No, I don't believe I did at that meeting because I wasn't going to humiliate [Bradbury] in front of [a fourth man at the meeting], who's another fellow attorney, and Bob Sweeney. I don't think it was the time to bring that up.

¶ 15 It is true that one reasonable inference from Bourne's deposition testimony is that Bourne subjectively believed, at the time of the meeting, that Bradbury had made an error. However, another reasonable inference is that Bourne simply suspected that Bradbury may have played a role in Bourne receiving incorrect information, with nothing in particular to back up the suspicion. Viewed this way, the testimony suggests that Bourne refrained from asking Bradbury about Bourne's mere suspicion to avoid embarrassing Bradbury in front of the others based on mere suspicion. This latter inference finds support in another part of Bourne's deposition testimony in which Bourne clearly stated that he did not begin to believe that Bradbury had “let [him] down” until a later point in time, after Bourne had been questioned as part of an ethics investigation into Jesse.

¶ 16 Moreover, regardless of Bourne's subjective belief, an objective basis is still lacking. Under the discovery rule we have summarized, a subjective belief must have an objectively reasonable basis in the record. As we have explained, Bradbury does not point to evidence compelling the inference that Bourne had information supporting an objective belief as of November 3, 2003, that Bradbury's negligence may have contributed to harm to Bourne. Bourne's mere subjective belief, no matter how strongly held, amounts to nothing more than the type of suspicion or hunch that Schmidt teaches is not enough to show that discovery occurred.

Conclusion

¶ 17 For the reasons stated above, we reverse the judgment dismissing Bourne's claim against Bradbury, and we remand for further proceedings.

Judgment reversed and cause remanded for further proceedings.

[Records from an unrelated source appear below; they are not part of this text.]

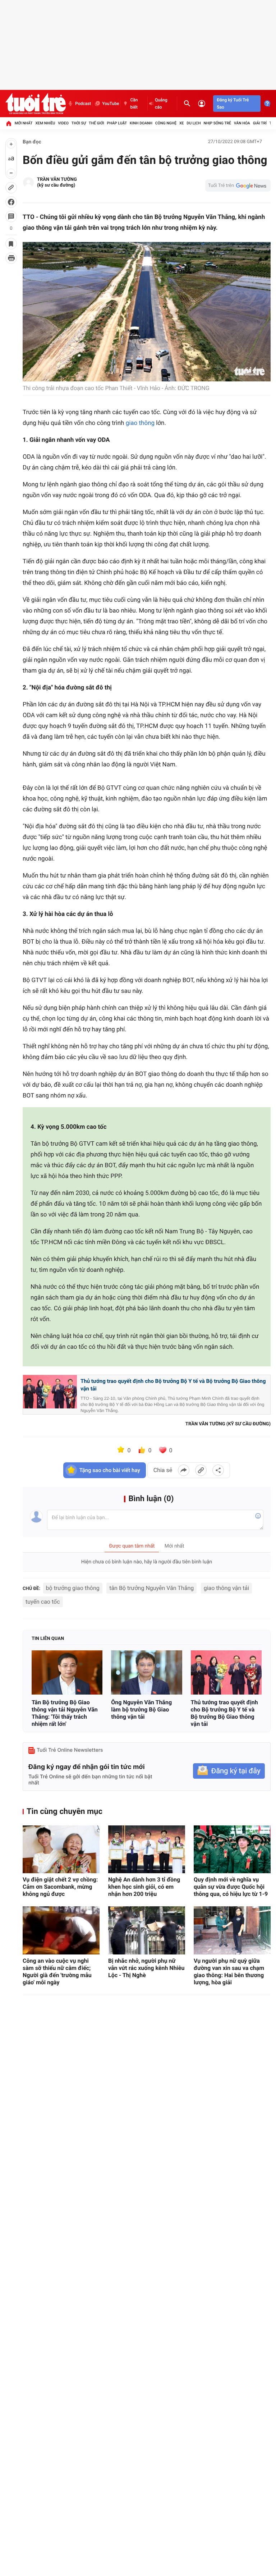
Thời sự (79, 123)
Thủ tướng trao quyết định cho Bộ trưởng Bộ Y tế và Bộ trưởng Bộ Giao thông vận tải (173, 1385)
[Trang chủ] (8, 123)
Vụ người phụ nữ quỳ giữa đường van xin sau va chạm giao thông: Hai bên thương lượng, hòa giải (229, 1971)
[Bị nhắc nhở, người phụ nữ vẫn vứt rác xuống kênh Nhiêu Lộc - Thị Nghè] (146, 1930)
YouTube (110, 103)
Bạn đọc (32, 142)
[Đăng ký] (229, 1771)
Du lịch (194, 123)
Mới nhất (24, 123)
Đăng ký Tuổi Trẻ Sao (233, 103)
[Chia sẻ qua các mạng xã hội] (218, 1470)
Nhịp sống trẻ (217, 123)
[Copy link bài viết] (201, 1470)
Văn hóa (242, 123)
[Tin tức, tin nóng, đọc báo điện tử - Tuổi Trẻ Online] (35, 103)
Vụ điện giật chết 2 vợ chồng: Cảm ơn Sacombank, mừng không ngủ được (60, 1886)
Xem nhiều (45, 123)
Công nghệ (165, 123)
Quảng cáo (161, 103)
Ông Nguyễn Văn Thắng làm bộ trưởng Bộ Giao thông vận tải (141, 1709)
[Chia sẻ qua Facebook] (183, 1470)
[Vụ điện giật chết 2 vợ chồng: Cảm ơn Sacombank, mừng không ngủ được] (61, 1849)
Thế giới (96, 123)
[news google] (238, 185)
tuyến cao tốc (43, 1601)
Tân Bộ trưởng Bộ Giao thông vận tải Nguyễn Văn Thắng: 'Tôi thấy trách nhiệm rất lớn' (65, 1713)
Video (63, 123)
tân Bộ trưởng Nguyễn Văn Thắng (151, 1588)
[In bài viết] (11, 258)
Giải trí (260, 123)
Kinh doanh (141, 123)
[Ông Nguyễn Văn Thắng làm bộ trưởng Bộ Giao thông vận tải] (146, 1672)
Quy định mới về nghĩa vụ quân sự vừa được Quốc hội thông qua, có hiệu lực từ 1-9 (231, 1886)
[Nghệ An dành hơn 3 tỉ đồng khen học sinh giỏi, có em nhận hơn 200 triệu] (146, 1849)
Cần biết (134, 103)
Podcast (83, 103)
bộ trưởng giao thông (73, 1588)
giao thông (140, 423)
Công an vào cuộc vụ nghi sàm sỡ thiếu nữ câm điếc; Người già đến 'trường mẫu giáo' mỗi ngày (57, 1971)
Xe (181, 123)
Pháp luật (117, 123)
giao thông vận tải (226, 1588)
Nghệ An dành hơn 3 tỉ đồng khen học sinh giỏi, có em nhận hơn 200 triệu (144, 1886)
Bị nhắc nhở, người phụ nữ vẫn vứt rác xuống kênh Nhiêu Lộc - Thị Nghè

This opinion will not be published. See Wis. Stat. Rule 809.23(1)(b)5. (2013–14).


Summaries of

James C. Bourne & Madison Homes, Inc. v. Law

Court of Appeals of Wisconsin.
Jan 14, 2016
2016 WI App. 18 (Wis. Ct. App. 2016)
Case details for

James C. Bourne & Madison Homes, Inc. v. Law

Case Details

Full title:James C. BOURNE and Madison Homes, Inc., Plaintiffs–Appellants, v. MELLI…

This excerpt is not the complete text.